Les études bibliques en commun représentent une autre ressource mise à notre disposition pour éviter une lecture superficielle. Celles-ci, et la prédication, ne sont-elles pas les moyens par lesquels toute église persévère dans l'enseignement des apôtres, premier des quatre piliers qui constituent ses fondations (cf. Actes 2.42) ? L'enseignement des apôtres vient en premier car il est le fondement de la suite : la communion fraternelle, le culte rendu à Dieu et la prière qui clôt légitimement le tout parce que l'enseignement qui porte sur Dieu, une personne vivante, ne serait pas exact s'il se limitait à parler de Dieu et ne conduisait pas à parler à Dieu pour le louer et pour lui exprimer confiance. Combien de fois le substantif enseignement (ou doctrine) et les verbes correspondants se rencontrent dans la Bible et notamment dans le Nouveau Testament ! Le Seigneur même, dans les jours de sa chair, ne fut-il pas un Maître enseignant inlassablement avec une pleine autorité (Marc 1.22) et interrogeant : Avez-vous compris toutes ces choses ? (Matthieu 13.51) En effet Dieu attend de nous que non seulement nous croyions mais aussi que nous comprenions (cf. Es 43,10). Car, nous ayant créés, il sait que nous vivons seulement ce que, par sa grâce, nous avons enfin compris.

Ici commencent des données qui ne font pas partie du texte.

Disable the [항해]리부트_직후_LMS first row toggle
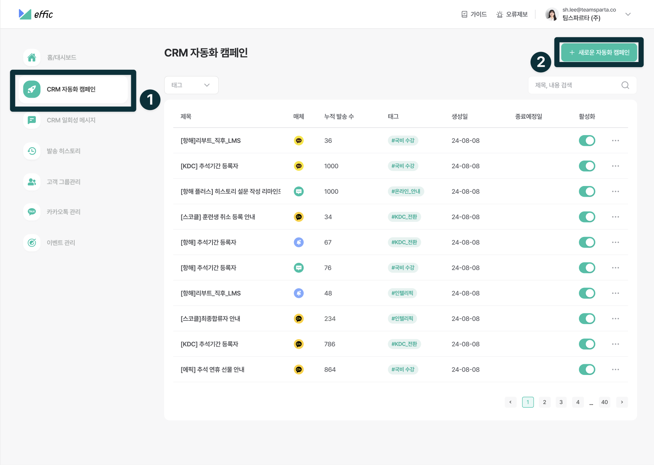 point(587,141)
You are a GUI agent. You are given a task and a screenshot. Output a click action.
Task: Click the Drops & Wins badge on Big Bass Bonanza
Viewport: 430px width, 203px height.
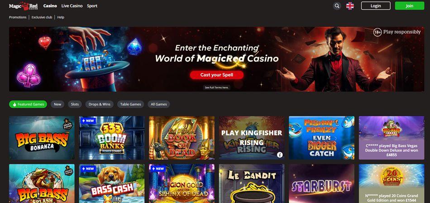(x=68, y=123)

1. Auteur de Jésus, Desclée de Brouwer Flammarion, 1994.
2. Coauteur de La plus belle histoire de Dieu, Seuil, 1997. Après avoir qualifié R. Bultmann de « très grand exégète de ce siècle », J. Moingt reconnaît toutefois : « Cependant, aujourd'hui, les exégètes sont beaucoup moins sévères que Bultmann quant à la vérité des faits rapportés par les évangiles ».
3. Dans Corpus Christi notamment.
4. Par excès ou maladresses, quelques chrétiens évangéliques ont pu prêter le flanc à cette double accusation, mais il n'y a pas moins d'abus à la généraliser.